Demasiadas utilidades sigue generando la extendida ideología del vitalismo falso, entendido como el entusiasmo escolar por la preservación de la vida en abstracto pero a rajatabla, sin tomar en cuenta realidades sino anteponiendo oportunidades, más de negocios que de servicio real, pues ganan las farmacéuticas, los productores de tecnología médica, las instituciones de salud, el humanismo de supermercado, consejeros y confesores, y por excepción los enfermos terminales y los desahuciados y poco o nada sus familias, inmersas en temores ancestrales y en criterios artificiales grabados a fuego desde tiempo inmemorial. Hoy continuamos confundiendo costumbres con vida y muerte dignas.

Un lector pasó a asustarse cuando leyó que muerte digna es la opción, no imposición, que tiene un enfermo desahuciado o un paciente terminal a decidir libremente suspender un tratamiento médico costoso, agresivo y probadamente inútil, y concluyó que esa afirmación era fascismo y vuelta a la solución final, al asesinato masivo de ancianos y enfermos. Lo cierto es que el ancestral miedo a la muerte y al morir echa mano de calificativos amedrentadores que disfracen el rechazo a revisar –autoritarismo puro– creencias, dogmas y mandatos.

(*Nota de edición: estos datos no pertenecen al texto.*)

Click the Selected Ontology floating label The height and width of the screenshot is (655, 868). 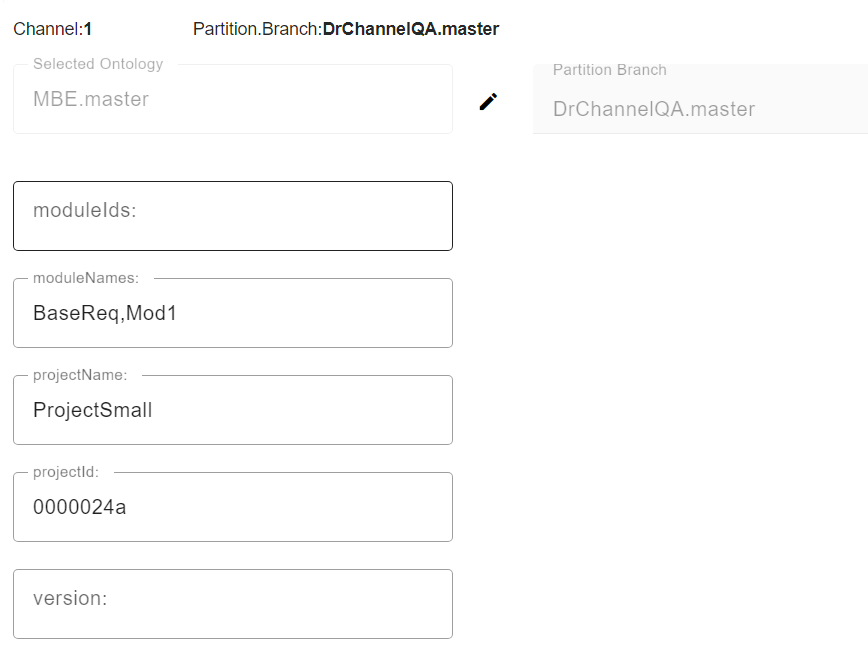[98, 64]
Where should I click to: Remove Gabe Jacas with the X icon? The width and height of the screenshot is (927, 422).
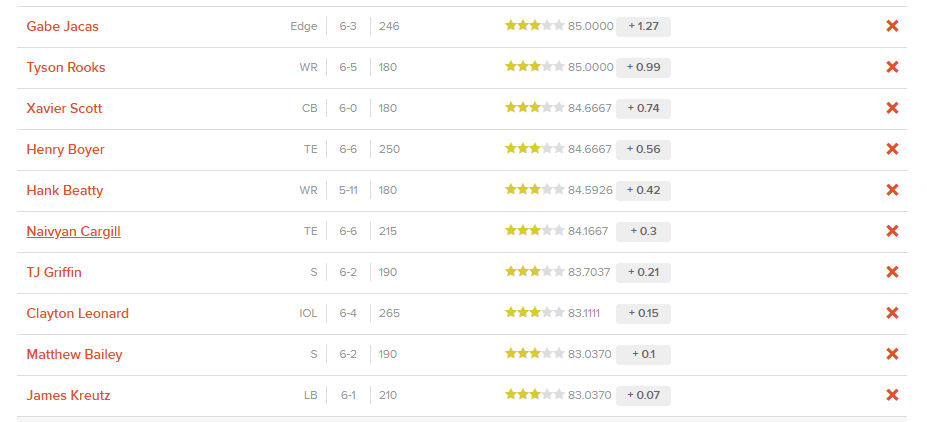tap(892, 26)
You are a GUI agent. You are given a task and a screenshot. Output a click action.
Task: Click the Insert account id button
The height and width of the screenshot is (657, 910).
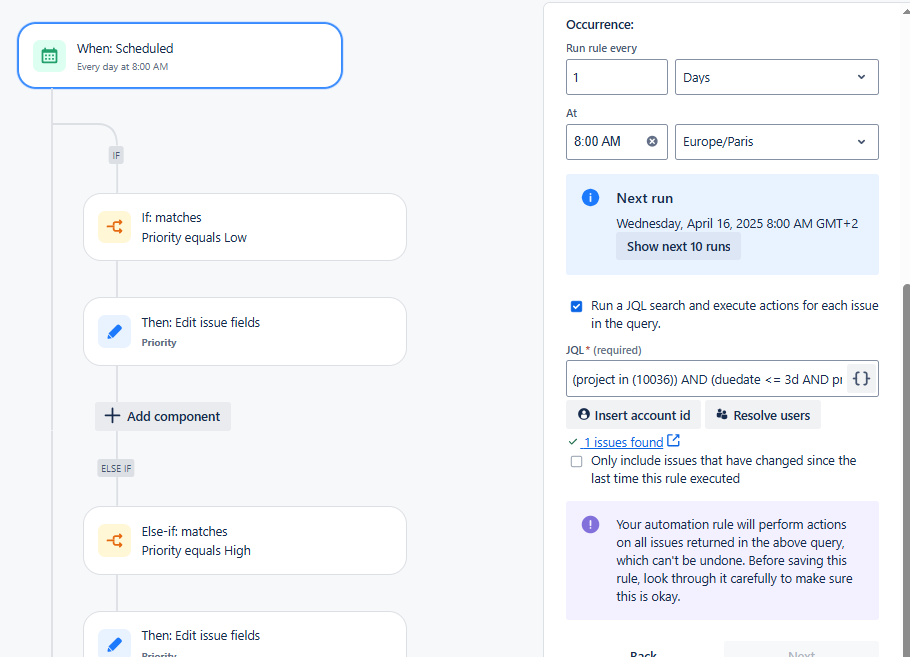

Refiero un caso: mujer de 82 años con cáncer terminal solicitó a su esposo e hijos firmar un documento de voluntad anticipada que le garantizara una muerte digna; no fue escuchada. Posteriormente suplicó que se le permitiera un suicidio médicamente asistido y nadie accedió. Su amorosa parentela ni siquiera la saca de su recámara a tomar un poco de sol o a pasear en silla de ruedas por la cuadra. La atienden y medican un oncólogo y un geriatra aprobados por los verdugos, digo, por el padre y los hijos. A su lado, sentada, una cuidadora permanece atenta a su celular y eventualmente cambia el canal del televisor. Eso es una vida vivida contra la voluntad de la paciente y no tiene nada de sagrada; es grosera exigencia de unos familiares y un sistema inhumanos.